Version: 4.9
Notes for Developers of the WeeWX Weather System

This guide is intended for developers contributing to the open source project WeeWX.

Goals

The primary design goals of WeeWX are:

Strategies

To meet these goals, the following strategies were used:

While WeeWX is nowhere near as fast at generating images and HTML as its predecessor, wview (this is partially because WeeWX uses fancier fonts and a much more powerful templating engine), it is fast enough for all platforms but the slowest. I run it regularly on a 500 MHz machine where generating the 9 images used in the "Current Conditions" page takes just under 2 seconds (compared with 0.4 seconds for wview).

All writes to the databases are protected by transactions. You can kill the program at any time (either Control-C if run directly or "/etc/init.d/weewx stop" if run as a daemon) without fear of corrupting the databases.

The code makes ample use of exceptions to insure graceful recovery from problems such as network outages. It also monitors socket and console timeouts, restarting whatever it was working on several times before giving up. In the case of an unrecoverable console error (such as the console not responding at all), the program waits 60 seconds then restarts the program from the top.

Any "hard" exceptions, that is those that do not involve network and console timeouts and are most likely due to a logic error, are logged, reraised, and ultimately cause thread termination. If this happens in the main thread (not likely due to its simplicity), then this causes program termination. If it happens in the report processing thread (much more likely), then only the generation of reports will be affected — the main thread will continue downloading data off the instrument and putting them in the database.

Units

In general, there are three different areas where the unit system makes a difference:

  1. On the weather station hardware. Different manufacturers use different unit systems for their hardware. The Davis Vantage series use U.S. Customary units exclusively, Fine Offset and LaCrosse stations use metric, while Oregon Scientific, Peet Bros, and Hideki stations use a mishmash of US and metric.
  2. In the database. Either US or Metric can be used.
  3. In the presentation (i.e., html and image files).

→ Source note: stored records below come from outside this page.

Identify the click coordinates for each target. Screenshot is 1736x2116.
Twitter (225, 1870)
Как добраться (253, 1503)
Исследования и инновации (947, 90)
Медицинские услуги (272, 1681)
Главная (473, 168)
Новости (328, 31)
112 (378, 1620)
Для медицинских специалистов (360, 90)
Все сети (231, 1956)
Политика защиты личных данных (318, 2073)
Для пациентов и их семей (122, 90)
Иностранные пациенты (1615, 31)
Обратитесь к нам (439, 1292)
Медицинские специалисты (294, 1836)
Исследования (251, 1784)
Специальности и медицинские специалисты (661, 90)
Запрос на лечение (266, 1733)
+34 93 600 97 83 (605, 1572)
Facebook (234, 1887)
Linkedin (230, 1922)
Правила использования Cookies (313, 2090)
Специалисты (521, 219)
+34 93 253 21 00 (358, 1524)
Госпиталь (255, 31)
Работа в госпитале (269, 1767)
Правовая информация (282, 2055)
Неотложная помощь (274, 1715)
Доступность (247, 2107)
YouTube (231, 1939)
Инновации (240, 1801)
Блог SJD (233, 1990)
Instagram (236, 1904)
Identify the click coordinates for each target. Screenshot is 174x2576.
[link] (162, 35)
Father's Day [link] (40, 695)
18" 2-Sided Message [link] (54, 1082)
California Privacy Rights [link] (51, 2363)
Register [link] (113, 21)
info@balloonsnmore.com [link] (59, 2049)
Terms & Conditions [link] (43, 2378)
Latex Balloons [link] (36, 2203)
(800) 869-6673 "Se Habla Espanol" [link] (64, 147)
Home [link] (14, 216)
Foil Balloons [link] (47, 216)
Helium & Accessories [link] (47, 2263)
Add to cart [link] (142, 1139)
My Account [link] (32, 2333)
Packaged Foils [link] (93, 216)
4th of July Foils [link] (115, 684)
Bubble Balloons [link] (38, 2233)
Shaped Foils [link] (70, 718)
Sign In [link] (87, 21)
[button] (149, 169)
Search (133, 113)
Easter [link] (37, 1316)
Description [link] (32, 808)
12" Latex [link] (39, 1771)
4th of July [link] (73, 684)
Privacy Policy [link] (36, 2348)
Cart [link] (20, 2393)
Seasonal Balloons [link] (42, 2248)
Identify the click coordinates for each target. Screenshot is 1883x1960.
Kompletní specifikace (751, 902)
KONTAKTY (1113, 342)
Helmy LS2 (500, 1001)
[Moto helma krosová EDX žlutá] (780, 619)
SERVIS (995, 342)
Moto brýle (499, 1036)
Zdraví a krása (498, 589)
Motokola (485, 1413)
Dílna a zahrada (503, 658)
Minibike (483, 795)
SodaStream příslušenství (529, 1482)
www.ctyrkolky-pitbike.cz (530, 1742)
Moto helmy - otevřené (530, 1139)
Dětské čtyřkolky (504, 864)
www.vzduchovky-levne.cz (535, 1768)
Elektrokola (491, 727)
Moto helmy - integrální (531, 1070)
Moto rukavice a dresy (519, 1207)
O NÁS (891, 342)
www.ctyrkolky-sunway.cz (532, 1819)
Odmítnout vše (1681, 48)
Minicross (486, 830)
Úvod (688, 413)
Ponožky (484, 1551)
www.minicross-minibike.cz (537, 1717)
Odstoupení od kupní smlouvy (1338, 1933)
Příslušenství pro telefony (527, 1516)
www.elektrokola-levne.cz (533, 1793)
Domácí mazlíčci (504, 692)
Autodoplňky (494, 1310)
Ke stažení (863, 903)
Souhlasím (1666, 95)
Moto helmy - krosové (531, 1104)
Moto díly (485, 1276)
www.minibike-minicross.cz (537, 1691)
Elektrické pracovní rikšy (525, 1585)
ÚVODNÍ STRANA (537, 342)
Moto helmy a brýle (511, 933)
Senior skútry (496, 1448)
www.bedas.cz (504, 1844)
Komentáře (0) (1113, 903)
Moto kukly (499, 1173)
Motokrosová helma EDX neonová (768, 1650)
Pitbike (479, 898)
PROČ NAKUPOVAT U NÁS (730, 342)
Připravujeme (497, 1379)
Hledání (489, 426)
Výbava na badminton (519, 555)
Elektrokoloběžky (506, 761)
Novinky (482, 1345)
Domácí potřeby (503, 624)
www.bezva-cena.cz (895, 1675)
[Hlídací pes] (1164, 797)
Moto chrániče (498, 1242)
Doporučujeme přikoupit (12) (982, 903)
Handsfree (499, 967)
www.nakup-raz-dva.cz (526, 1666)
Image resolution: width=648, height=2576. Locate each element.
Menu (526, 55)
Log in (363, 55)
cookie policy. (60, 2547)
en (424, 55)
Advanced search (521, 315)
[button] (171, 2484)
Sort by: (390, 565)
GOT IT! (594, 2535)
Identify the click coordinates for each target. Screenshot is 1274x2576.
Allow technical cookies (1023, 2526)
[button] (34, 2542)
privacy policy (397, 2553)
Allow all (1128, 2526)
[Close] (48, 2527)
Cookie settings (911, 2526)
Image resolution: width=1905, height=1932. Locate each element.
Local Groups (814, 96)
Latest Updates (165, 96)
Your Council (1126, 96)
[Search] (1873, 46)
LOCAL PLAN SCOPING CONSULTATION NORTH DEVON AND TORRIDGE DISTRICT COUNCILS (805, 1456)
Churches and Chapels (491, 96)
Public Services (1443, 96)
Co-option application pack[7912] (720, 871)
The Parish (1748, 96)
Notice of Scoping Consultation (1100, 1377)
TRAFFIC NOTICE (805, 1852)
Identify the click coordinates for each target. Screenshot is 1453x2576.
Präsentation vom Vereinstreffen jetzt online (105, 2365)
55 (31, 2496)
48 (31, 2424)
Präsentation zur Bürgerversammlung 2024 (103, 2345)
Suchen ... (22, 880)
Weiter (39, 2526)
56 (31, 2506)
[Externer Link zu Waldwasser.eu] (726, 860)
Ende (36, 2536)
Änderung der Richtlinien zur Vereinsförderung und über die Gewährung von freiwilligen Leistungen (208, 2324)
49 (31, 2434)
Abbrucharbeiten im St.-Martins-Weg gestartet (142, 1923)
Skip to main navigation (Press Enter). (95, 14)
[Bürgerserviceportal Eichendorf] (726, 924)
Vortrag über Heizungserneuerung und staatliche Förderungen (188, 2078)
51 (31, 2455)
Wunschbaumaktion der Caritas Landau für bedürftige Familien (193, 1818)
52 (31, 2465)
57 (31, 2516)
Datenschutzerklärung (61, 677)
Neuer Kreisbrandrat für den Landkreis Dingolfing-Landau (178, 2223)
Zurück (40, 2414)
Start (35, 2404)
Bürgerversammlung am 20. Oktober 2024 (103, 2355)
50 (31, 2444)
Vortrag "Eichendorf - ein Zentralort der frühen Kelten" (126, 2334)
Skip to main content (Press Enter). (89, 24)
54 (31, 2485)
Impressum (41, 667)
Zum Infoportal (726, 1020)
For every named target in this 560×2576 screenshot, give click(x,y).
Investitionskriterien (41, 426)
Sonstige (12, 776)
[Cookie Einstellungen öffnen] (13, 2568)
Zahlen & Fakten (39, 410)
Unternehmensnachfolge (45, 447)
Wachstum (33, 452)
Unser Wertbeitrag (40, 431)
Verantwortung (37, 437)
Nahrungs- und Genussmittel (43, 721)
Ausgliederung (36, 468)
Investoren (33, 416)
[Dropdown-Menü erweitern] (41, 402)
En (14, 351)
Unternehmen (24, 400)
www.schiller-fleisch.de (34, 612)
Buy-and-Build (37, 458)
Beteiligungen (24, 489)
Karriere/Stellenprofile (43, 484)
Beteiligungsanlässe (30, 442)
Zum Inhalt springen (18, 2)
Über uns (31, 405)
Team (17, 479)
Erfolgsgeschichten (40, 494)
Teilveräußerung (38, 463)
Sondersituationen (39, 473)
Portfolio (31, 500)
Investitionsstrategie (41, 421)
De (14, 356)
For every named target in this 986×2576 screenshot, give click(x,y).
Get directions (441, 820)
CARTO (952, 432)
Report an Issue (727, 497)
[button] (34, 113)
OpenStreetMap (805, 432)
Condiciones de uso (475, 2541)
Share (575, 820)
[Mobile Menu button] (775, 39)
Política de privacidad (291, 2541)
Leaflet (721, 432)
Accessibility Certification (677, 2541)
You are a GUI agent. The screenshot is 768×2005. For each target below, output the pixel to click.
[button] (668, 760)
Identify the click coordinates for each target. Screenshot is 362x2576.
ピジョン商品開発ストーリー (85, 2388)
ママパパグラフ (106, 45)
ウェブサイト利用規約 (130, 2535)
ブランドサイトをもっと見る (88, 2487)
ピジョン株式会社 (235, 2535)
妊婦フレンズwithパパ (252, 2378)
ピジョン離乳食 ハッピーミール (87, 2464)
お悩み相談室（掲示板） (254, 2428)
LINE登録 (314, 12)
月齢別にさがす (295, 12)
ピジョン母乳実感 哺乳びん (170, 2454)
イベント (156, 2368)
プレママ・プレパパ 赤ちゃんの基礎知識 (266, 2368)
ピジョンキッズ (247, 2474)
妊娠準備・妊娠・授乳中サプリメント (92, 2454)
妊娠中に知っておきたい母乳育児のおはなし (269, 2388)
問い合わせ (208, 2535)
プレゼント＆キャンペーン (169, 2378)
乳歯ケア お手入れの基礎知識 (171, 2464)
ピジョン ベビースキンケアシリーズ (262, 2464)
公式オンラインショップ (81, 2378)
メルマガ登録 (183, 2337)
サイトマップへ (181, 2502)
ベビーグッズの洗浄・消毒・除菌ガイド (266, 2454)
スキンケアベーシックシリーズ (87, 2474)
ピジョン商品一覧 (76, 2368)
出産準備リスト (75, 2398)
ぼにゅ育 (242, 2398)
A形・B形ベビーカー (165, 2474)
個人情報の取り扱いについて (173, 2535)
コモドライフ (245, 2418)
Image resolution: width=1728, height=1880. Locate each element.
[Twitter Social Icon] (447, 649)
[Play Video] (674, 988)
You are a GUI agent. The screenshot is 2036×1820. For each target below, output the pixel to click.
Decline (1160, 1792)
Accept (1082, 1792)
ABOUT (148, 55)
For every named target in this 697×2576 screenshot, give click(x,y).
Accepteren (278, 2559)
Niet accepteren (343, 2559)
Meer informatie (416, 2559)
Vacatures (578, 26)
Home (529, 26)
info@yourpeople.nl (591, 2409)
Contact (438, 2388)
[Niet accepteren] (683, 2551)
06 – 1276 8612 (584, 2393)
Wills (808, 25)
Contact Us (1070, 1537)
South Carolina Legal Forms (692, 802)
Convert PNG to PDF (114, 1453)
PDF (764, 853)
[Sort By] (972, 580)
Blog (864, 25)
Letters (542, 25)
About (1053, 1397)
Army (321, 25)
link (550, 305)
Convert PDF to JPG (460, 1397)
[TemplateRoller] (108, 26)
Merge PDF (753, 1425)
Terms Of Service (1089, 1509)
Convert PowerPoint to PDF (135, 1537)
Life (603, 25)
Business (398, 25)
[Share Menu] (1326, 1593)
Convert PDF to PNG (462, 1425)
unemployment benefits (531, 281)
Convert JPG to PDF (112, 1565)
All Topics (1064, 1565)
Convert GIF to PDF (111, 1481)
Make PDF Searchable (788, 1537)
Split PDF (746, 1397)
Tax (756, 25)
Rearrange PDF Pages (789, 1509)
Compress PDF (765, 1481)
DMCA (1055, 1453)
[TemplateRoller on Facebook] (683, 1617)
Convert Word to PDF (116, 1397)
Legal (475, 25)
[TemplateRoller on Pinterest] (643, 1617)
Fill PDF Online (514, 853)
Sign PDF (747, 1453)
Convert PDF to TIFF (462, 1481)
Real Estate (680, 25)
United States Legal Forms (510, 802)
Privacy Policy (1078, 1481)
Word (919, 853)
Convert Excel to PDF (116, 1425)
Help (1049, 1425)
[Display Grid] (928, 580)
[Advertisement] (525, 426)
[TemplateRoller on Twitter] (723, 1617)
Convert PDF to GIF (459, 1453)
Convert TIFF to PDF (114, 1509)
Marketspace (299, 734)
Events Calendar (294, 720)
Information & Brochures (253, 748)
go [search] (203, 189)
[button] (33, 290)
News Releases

The general strategy is that measurements are converted by service StdConvert as they come off the weather station into a target unit system, then stored internally in the database in that unit system. Then, as they come off the database to be used for a report, they are converted into a target unit, specified by a combination of the configuration file weewx.conf and the skin configuration file skin.conf.

Value "None"

The Python special value None is used throughout to signal an invalid or bad data point. All functions must be written to expect it.

Device drivers should be written to emit None if a data value is bad (perhaps because of a failed checksum). If the hardware simply doesn't support a data type, then the driver should not emit a value at all.

The same rule applies to derived values. If the input data for a derived value are missing, then no derived value should be emitted. However, if the input values are present, but have value None, then the derived value should be set to None.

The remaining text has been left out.